Шрифт:
У входа братья столкнулись с посетителями, возвращавшимися с выставки. Даже Степан Григорьевич не мог сдержать улыбку, глядя на этих людей, самым странным образом нагруженных необыкновенными предметами.
Мокрый от пота, счастливо улыбающийся толстяк тащил голову какого-то робота, похожую на шлем с рыцарским забралом. Веснушчатый мальчишка победно размахивал отломанной от статуи рукой. Пастор в черной паре с накрахмаленным стоячим воротничком бережно нес стеклянную дощечку с надписью «Не входить». Девушки в долларовых шляпках прижимали к груди букеты только что сорванных с клумб цветов. Джентльмены в мягких фетровых шляпах хвастались друг перед другом отвинченными гайками, болтами, рычагами. Негр-лифтер нес легкую складную лесенку. Какой-то бледный человек катил перед собой тачку; из нее торчали автомобильная покрышка, деревянный индейский божок и обыкновенный поднос из кафетерия.
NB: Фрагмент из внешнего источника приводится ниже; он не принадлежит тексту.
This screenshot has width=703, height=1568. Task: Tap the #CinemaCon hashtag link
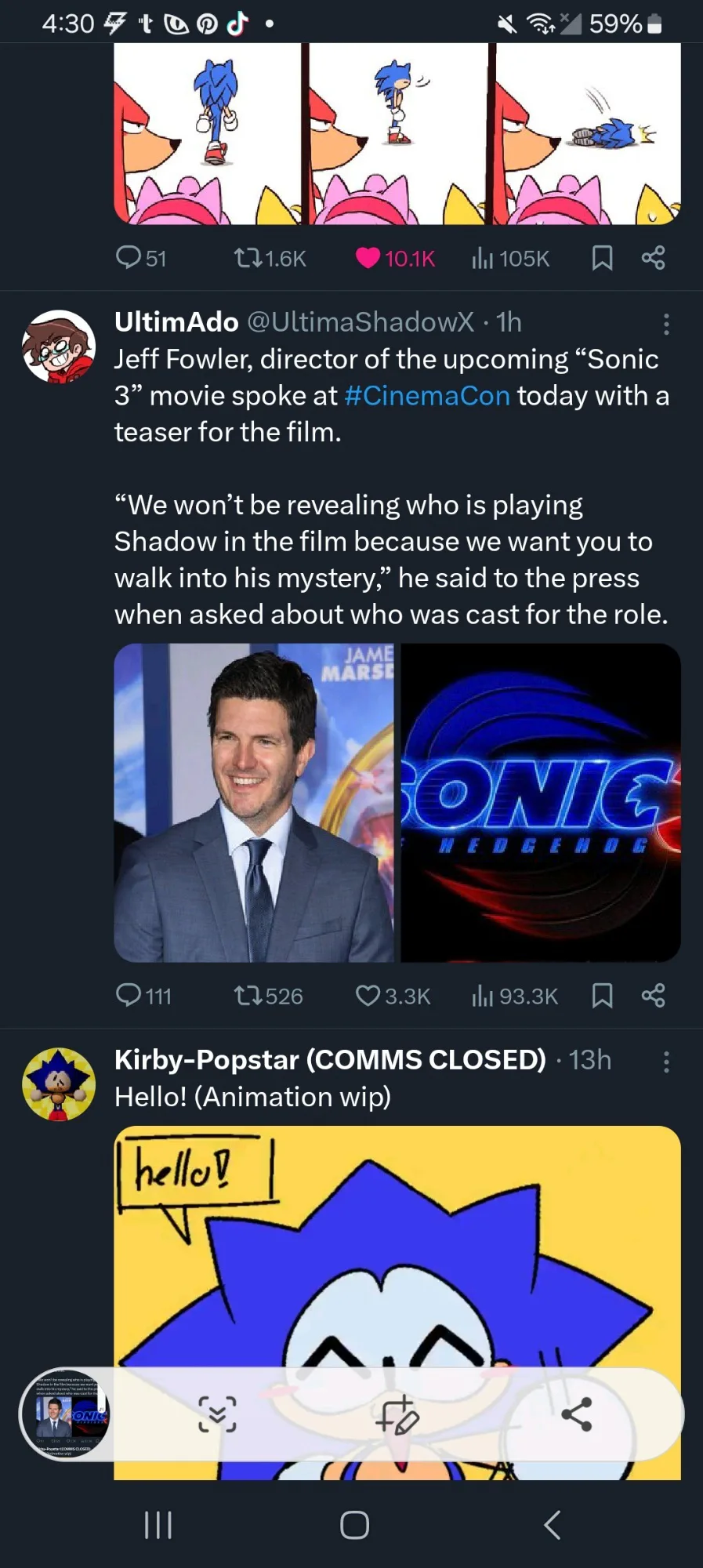click(427, 396)
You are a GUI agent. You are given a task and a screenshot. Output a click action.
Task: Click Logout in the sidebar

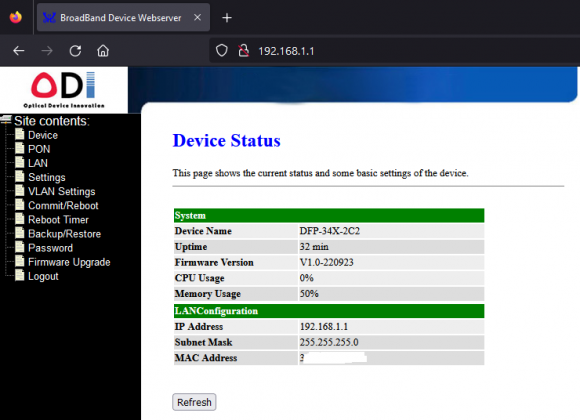tap(43, 276)
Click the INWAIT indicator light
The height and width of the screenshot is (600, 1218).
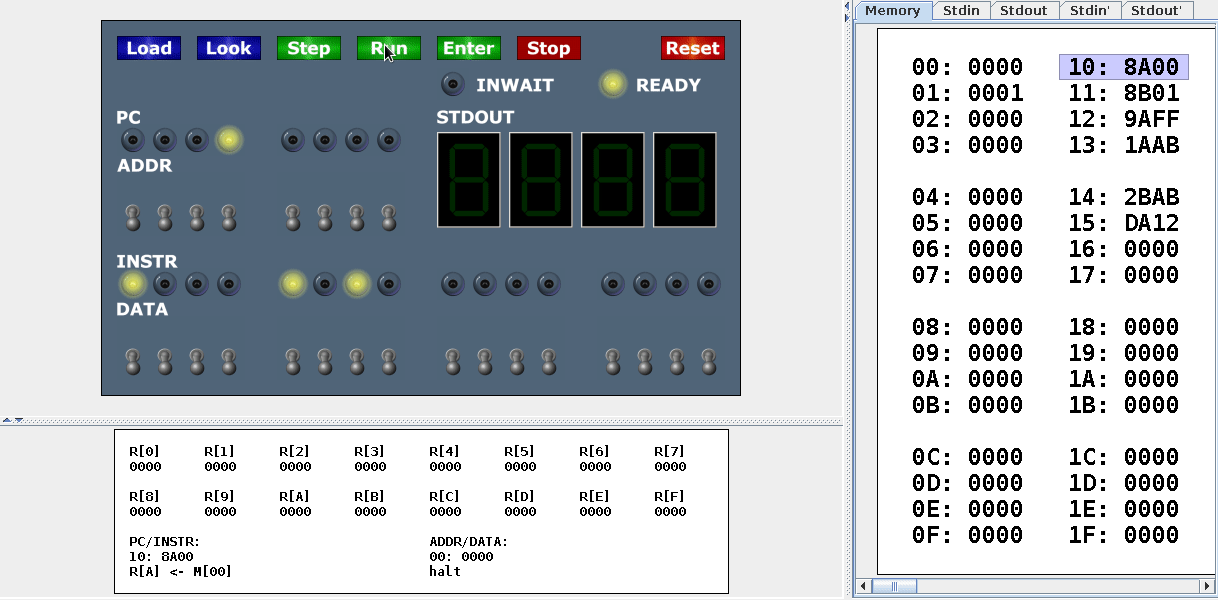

Степан Григорьевич незаметно поддерживал Андрея, на которого это зрелище производило угнетающее впечатление. Степан Григорьевич говорил:
— Не удивляйся, Андрюша. Американцы склонны к эксцентричности. В данном же случае это стало возобновлением своеобразной традиции.
Они проходили теперь мимо павильонов. Большое окно в одном из зданий было выбито, и им пользовались как дверью. Снаружи было видно, что около экспонатов копошатся люди. С одинаковым усердием орудовали захваченными из дому инструментами и джентльмены, и мальчишки, и техасский ковбой, и нарядная леди.
— У них это называется «любовь к сувенирам», — продолжал Степан Григорьевич. — В последний день существования Чикагской выставки толпа в несколько десятков тысяч человек растащила все павильоны по кусочкам.
Близ одного из павильонов, у длинных столов с разложенными на них странными предметами, образовалась огромная толпа.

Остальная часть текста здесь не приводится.